**Work request**
Your answer must be the records below, reproduced exactly.

Source data:
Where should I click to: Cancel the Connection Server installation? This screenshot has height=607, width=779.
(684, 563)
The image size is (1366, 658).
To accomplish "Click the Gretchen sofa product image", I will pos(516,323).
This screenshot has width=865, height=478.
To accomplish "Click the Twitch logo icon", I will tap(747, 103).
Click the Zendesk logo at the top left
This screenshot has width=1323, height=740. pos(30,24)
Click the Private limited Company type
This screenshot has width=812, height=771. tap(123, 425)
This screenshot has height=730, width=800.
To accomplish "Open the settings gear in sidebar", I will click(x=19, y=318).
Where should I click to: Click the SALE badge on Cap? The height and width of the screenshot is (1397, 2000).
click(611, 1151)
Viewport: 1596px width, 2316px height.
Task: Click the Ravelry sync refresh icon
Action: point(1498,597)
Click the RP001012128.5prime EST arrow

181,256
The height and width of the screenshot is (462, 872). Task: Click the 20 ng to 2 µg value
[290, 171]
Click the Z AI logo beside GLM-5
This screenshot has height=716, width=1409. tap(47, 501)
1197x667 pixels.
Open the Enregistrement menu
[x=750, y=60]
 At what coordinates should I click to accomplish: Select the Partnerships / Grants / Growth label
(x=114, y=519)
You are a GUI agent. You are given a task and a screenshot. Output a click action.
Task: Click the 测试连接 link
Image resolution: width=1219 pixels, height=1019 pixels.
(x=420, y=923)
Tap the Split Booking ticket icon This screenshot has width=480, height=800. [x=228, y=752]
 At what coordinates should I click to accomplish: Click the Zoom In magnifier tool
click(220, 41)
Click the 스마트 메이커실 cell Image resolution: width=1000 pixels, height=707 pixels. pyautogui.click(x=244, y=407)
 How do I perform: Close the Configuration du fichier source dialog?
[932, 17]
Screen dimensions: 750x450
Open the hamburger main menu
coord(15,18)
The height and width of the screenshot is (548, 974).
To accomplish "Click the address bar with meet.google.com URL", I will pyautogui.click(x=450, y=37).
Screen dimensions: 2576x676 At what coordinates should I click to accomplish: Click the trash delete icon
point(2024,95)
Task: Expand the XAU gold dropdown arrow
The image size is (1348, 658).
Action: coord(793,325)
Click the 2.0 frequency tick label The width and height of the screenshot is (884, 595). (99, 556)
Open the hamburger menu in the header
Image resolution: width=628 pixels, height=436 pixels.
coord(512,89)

**Problem solution**
Where should I click to: Cancel the Connection Server installation? This screenshot has height=607, width=779.
(684, 563)
The image size is (1366, 658).
To accomplish "Click the Gretchen sofa product image", I will pos(516,323).
This screenshot has width=865, height=478.
To accomplish "Click the Twitch logo icon", I will tap(747, 103).
Click the Zendesk logo at the top left
This screenshot has width=1323, height=740. pos(30,24)
Click the Private limited Company type
This screenshot has width=812, height=771. tap(123, 425)
This screenshot has height=730, width=800.
To accomplish "Open the settings gear in sidebar", I will click(x=19, y=318).
Where should I click to: Click the SALE badge on Cap? The height and width of the screenshot is (1397, 2000).
click(611, 1151)
Viewport: 1596px width, 2316px height.
Task: Click the Ravelry sync refresh icon
Action: point(1498,597)
Click the RP001012128.5prime EST arrow

181,256
The height and width of the screenshot is (462, 872). Task: Click the 20 ng to 2 µg value
[290, 171]
Click the Z AI logo beside GLM-5
This screenshot has height=716, width=1409. tap(47, 501)
1197x667 pixels.
Open the Enregistrement menu
[x=750, y=60]
 At what coordinates should I click to accomplish: Select the Partnerships / Grants / Growth label
(x=114, y=519)
You are a GUI agent. You are given a task and a screenshot. Output a click action.
Task: Click the 测试连接 link
Image resolution: width=1219 pixels, height=1019 pixels.
(x=420, y=923)
Tap the Split Booking ticket icon This screenshot has width=480, height=800. [x=228, y=752]
 At what coordinates should I click to accomplish: Click the Zoom In magnifier tool
click(220, 41)
Click the 스마트 메이커실 cell Image resolution: width=1000 pixels, height=707 pixels. pyautogui.click(x=244, y=407)
 How do I perform: Close the Configuration du fichier source dialog?
[932, 17]
Screen dimensions: 750x450
Open the hamburger main menu
coord(15,18)
The height and width of the screenshot is (548, 974).
To accomplish "Click the address bar with meet.google.com URL", I will pyautogui.click(x=450, y=37).
Screen dimensions: 2576x676 At what coordinates should I click to accomplish: Click the trash delete icon
point(2024,95)
Task: Expand the XAU gold dropdown arrow
The image size is (1348, 658).
Action: coord(793,325)
Click the 2.0 frequency tick label The width and height of the screenshot is (884, 595). (99, 556)
Open the hamburger menu in the header
Image resolution: width=628 pixels, height=436 pixels.
coord(512,89)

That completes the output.